10. The alloy target as claimed in claim 5, wherein said corrosion

resistance metal is chromium, and the mole ratio of said chromium ranges from 0.001 to 0.05.

11. The alloy target as claimed in claim 1, which is used for depositing the electrodes or conductive wires on a substrate of flat panel display.

12. A process for manufacturing alloy targets used for producing a flat panel display, comprising the following steps:

(a) mixing a composition comprising silver (Ag), copper (Cu), and at least one precious metal, and then melting said composition via electric arc to form a master alloy; wherein the mole ratio of said silver ranges from 0.8 to 0.999; the mole ratio of said copper ranges from 0.001 to 0.1; the mole ratio of said precious metal ranges from 0.001 to 0.1; and at least one precious metal selected from the group consisting of palladium (Pd), golden (Au) and platinum (Pt);

(b) mixing silver and said master alloy for vacuum melting and producing ingots; and

(c) forging, thermal rolling and thermal treating said ingots to form the alloy target.
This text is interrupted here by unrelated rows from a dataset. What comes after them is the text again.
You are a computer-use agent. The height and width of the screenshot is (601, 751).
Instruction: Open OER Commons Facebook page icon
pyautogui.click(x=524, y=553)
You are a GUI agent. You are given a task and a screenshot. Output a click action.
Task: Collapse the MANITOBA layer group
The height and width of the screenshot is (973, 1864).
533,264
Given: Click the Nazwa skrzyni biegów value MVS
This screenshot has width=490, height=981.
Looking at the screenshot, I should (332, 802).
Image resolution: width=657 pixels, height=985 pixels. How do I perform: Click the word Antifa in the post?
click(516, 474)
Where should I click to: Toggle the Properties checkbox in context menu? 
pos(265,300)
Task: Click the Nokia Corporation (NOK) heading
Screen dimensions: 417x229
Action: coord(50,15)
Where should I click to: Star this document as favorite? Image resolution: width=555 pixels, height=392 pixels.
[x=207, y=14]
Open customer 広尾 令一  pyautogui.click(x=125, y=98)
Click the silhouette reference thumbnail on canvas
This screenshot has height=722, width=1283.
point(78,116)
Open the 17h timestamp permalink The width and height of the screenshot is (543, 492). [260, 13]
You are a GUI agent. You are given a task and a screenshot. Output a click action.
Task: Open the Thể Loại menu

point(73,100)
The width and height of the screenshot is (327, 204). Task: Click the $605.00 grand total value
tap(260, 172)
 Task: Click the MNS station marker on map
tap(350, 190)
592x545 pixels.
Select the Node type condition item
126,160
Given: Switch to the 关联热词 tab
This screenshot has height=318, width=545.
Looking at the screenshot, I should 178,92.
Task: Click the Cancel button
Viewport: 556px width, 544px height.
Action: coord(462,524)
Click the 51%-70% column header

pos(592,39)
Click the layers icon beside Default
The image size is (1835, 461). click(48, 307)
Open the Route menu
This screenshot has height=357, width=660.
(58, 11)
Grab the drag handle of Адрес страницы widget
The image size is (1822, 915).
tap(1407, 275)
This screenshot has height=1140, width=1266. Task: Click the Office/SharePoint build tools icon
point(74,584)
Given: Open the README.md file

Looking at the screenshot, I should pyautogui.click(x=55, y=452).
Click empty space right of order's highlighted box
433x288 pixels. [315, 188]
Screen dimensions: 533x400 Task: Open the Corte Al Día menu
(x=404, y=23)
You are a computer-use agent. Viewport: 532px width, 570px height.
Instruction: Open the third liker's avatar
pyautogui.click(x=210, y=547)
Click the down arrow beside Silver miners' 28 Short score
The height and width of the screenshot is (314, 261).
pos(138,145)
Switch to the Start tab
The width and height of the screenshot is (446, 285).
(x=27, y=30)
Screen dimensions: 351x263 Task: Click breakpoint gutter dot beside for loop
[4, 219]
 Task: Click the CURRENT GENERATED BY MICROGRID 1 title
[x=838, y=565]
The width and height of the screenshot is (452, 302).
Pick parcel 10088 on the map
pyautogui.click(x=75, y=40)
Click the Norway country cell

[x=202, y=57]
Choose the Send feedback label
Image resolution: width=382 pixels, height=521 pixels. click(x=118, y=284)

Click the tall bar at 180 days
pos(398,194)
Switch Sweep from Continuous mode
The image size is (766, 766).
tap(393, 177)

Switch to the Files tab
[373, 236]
13. The process as claimed in claim 12, wherein said master alloy in step (a) further comprises at least one corrosion-resistance metal; wherein said corrosion-resistance metal is selected from the group consisting of titanium, aluminum, nickel, cobalt, and chromium.

14. The process as claimed in claim 13, wherein said corrosion-resistance metal in step (a) is titanium, and the mole ratio of said titanium ranges from 0.001 to 0.05.

15. The process as claimed in claim 13, wherein said corrosion resistance metal in step (a) is aluminum, and the mole ratio of said aluminum ranges from 0.001 to 0.05.

16. The process as claimed in claim 13, wherein said corrosion-resistance metal in step (a) is nickel, and the mole ratio of said nickel ranges from 0.001 to 0.05.

17. The process as claimed in claim 13, wherein said corrosion-resistance metal in step (a) is cobalt, and the mole ratio of said cobalt ranges from 0.001 to 0.05.

18. The process as claimed in claim 13, wherein said corrosion-resistance metal in step (a) is chromium, and the mole ratio of said chromium ranges from 0.001 to 0.05.